Susan Bonner-Weir, a senior investigator at the Joslin Diabetes Center, is one of those researchers looking for a cure, though her research looks only at the beta cell aspect of the type 1 diabetes conundrum. Any potential cure for type 1 diabetes will have to solve two large problems. How do you regenerate an adequate supply of insulin-producing beta cells? And how do you turn off the autoimmune attack that characterizes type 1 diabetes? Bonner-Weir is concentrating on the first of these questions.
Earlier this year, Bonner-Weir gave a talk at a Joslin symposium on cutting-edge research into type 1 diabetes. She began her talk with a quote from an early study of diabetes, written less than two decades after insulin was discovered. “The pancreas in diabetes is not simply the scarred field of an old battleground, but is the actual field of conflict. It does not submit without a struggle to injury, but endeavors to regenerate.” Can this effort be exploited? Bonner-Weir asks.
Based partly on Joslin’s ongoing 50-year medalist study, in which every pancreas examined so far has still had scattered beta cells (despite at least five decades of diabetes), Bonner-Weir and other scientists have argued that either the beta cells in the pancreas continue to make copies of themselves, or that the pancreatic ducts, through a process called budding or neurogenesis, continue producing new cells. Bonner-Weir’s work focuses on this latter process, which she believes holds more hope for creating an adequate supply of beta cells. (This hypothesis is backed up by studies of gastric bypass patients, who have been shown to regenerate beta cells after surgery not through replication of existing cells but through enhanced neurogenesis from the ductal cells.) “If you’re a type 1 patient, who has lost most of your insulin producing cells, you’re not going to be able to really expand by replication of those cells, because you have very few cells. But what I and others have suggested is that the duct population of the pancreas remains sort of a pool of potential progenitors,” Bonner-Weir explains. “Someone with type 1 still has many duct cells—they’re not the ones that are destroyed by the autoimmune attack,” she continues.
Right now, Bonner-Weir is trying to understand exactly how the progenitor cells change into beta cells, and how those cells then function. Once she understands that process, she explains, “We can take these cells and expand them massively so you could actually have enough cells to give back to a person.”
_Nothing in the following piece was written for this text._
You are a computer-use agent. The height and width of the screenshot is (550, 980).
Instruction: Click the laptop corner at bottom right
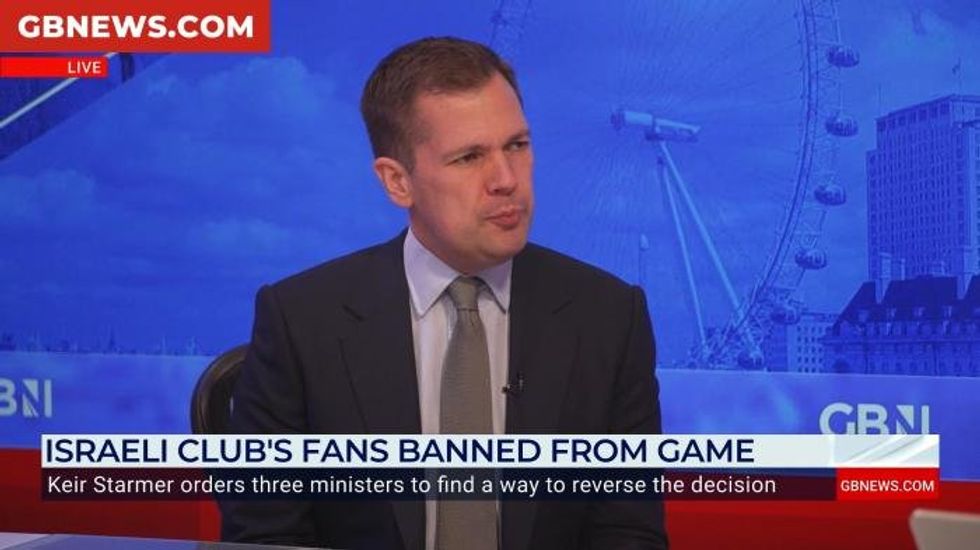tap(944, 529)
Even if Bonner-Weir’s lab is able to figure out how to grow the duct cells into mature beta cells, these new cells would then face sustained autoimmune attack. Researchers, including Bonner-Weir’s husband, Gordon C. Weir, are looking into ways to protect beta cells through protective capsules made of algenate—a form of seaweed—or some sort of polymer.
Much work remains to be done. Yet Bonner-Weir is optimistic about the promise of duct cells as a home-grown factory for new beta cells. “You can actually see the straight line between, Yes, if you knew how this cell became a beta cell you could see how possibly you could get a therapy for humans.”
A researcher looking to solve even just one aspect of type 1 diabetes needs to have tremendous patience. Bonner-Weir has been investigating the question of how to produce new beta cells for years, and first published a study showing the promise of pancreatic ducts for producing new islet tissue almost 15 years ago. A parent hoping for a cure for this disease needs tremendous patience too. Yet work like this gives me hope that someday, maybe when my daughter is a parent herself, type 1 diabetes will no longer be something she needs to contend with every meal, every day.